There were 695 events over a median follow-up of 2.4 years. The final model comprised eight independent predictors of kidney disease progression: atherosclerotic cardiovascular disease, heart failure, systolic blood pressure, T2D duration, glycated hemoglobin, eGFR, urine albumin-to-creatinine ratio, and hemoglobin. The c-indices were 0.798 (95% CI, 0.774-0.821) and 0.798 (95% CI, 0.765-0.831) in the derivation and validation cohort, respectively. The calibration plot slope (deciles of predicted vs. observed risk) was 0.98 (95% CI, 0.93-1.04) in the validation cohort. Whereas relative risk reductions with dapagliflozin did not differ across risk categories, there was greater absolute risk reduction in patients with higher baseline risk, with a 3.5% absolute risk reduction in kidney disease progression at 4 years in the highest risk group (≥1%/year). Results were similar with the 2022 Chronic Kidney Disease Prognosis Consortium risk prediction model.

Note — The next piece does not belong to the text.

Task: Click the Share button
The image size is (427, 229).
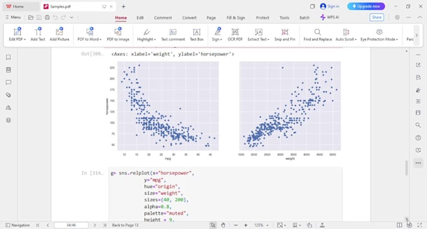Action: [377, 17]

Risk models for kidney disease progression can be applied in patients with T2D to stratify risk and identify those who experience a greater magnitude of benefit from SGLT2 inhibition.

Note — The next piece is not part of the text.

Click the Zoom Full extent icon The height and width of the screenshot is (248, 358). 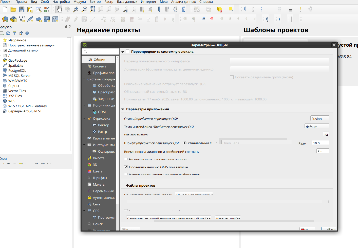coord(92,10)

开发一种风险评估工具,以识别 2 型糖尿病(T2D)患者中肾脏疾病进展风险较高且可能从钠-葡萄糖共转运蛋白 2(SGLT2)抑制剂中获益更多的患者。
来自四项血栓溶解心肌梗死(TIMI)临床试验的 41204 例 T2D 患者被分为推导队列(70%)和验证队列(30%)。采用多变量 Cox 回归选择肾脏疾病进展的候选预测因素(估计肾小球滤过率[eGFR]持续下降≥40%、终末期肾病或肾脏死亡的复合终点)。在 Dapagliflozin 对心血管事件的影响(DECLARE)-TIMI 58 中,根据风险类别(低:<0.5%;中:0.5-<2%;高:≥2%)评估达格列净的疗效。

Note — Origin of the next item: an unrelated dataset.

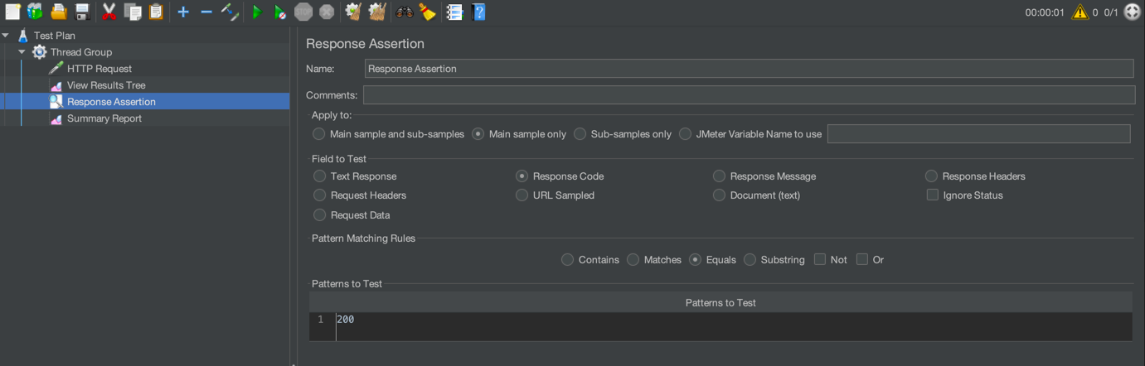The width and height of the screenshot is (1145, 366).
Task: Collapse the Thread Group tree node
Action: pos(22,52)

中位随访 2.4 年后共发生 695 例事件。最终模型包含肾脏疾病进展的 8 个独立预测因素:动脉粥样硬化性心血管疾病、心力衰竭、收缩压、T2D 病程、糖化血红蛋白、eGFR、尿白蛋白/肌酐比值和血红蛋白。推导队列和验证队列的 c 指数分别为 0.798(95%CI,0.774-0.821)和 0.798(95%CI,0.765-0.831)。验证队列中预测风险与观察风险的校准图斜率(十分位数)为 0.98(95%CI,0.93-1.04)。虽然达格列净的相对风险降低在风险类别之间没有差异,但在基线风险较高的患者中,绝对风险降低更大,在风险最高的患者中(≥1%/年),4 年内肾脏疾病进展的绝对风险降低了 3.5%。使用 2022 年慢性肾脏病预后联盟风险预测模型得到了相似的结果。
可以在 T2D 患者中应用肾脏疾病进展风险模型进行风险分层,并确定那些从 SGLT2 抑制中获益更大的患者。